• TASK MATERIAL:
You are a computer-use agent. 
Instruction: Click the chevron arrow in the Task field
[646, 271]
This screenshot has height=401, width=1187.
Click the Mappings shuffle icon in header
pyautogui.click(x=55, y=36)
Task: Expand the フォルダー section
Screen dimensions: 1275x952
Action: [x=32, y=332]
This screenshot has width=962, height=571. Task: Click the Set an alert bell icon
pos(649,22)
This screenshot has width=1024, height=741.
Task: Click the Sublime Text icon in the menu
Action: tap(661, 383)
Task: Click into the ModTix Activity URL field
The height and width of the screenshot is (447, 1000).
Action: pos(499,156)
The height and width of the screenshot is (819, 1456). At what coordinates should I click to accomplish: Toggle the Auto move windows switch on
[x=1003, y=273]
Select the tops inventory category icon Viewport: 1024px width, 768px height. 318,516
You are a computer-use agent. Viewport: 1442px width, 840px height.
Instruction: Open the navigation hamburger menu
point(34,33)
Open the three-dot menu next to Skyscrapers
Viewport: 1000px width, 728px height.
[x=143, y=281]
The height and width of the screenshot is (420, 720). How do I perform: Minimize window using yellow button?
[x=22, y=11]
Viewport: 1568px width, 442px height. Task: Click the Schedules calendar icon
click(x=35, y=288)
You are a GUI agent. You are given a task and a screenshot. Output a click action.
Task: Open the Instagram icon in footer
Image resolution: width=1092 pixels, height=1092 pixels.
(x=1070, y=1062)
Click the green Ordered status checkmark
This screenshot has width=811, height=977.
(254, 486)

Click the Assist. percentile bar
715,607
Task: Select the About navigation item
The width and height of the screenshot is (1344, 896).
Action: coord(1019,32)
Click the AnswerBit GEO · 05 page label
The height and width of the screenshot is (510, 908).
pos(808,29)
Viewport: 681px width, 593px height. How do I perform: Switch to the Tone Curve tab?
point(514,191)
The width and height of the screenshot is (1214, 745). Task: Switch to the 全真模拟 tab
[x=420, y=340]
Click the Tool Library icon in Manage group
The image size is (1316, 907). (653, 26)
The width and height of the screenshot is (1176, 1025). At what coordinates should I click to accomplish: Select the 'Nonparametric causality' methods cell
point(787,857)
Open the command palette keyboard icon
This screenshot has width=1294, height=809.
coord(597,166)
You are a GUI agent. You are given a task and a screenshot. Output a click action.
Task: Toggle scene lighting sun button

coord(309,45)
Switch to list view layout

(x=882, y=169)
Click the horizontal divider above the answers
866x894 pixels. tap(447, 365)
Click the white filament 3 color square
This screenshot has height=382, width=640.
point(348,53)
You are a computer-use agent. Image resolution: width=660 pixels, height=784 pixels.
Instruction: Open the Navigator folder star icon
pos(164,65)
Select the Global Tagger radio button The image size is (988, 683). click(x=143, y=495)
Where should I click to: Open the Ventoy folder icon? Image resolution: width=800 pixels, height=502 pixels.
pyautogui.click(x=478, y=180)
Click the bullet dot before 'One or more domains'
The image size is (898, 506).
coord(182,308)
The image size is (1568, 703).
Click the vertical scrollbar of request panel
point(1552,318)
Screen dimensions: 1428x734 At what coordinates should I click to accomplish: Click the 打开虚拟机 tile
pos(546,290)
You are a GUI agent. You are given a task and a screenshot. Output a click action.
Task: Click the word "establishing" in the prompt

• THE PROBLEM:
Please pick out every line in the listing above that contains the word "should" and copy each of those lines in full.

• RESPONSE TO THE TASK:
The height and width of the screenshot is (819, 1456). At what coordinates should I click to accomplish: Toggle the Auto move windows switch on
The width and height of the screenshot is (1176, 1025). At what coordinates should I click to accomplish: Select the 'Nonparametric causality' methods cell
Where should I click to: Open the Ventoy folder icon? Image resolution: width=800 pixels, height=502 pixels.
Screen dimensions: 1428x734 At what coordinates should I click to accomplish: Click the 打开虚拟机 tile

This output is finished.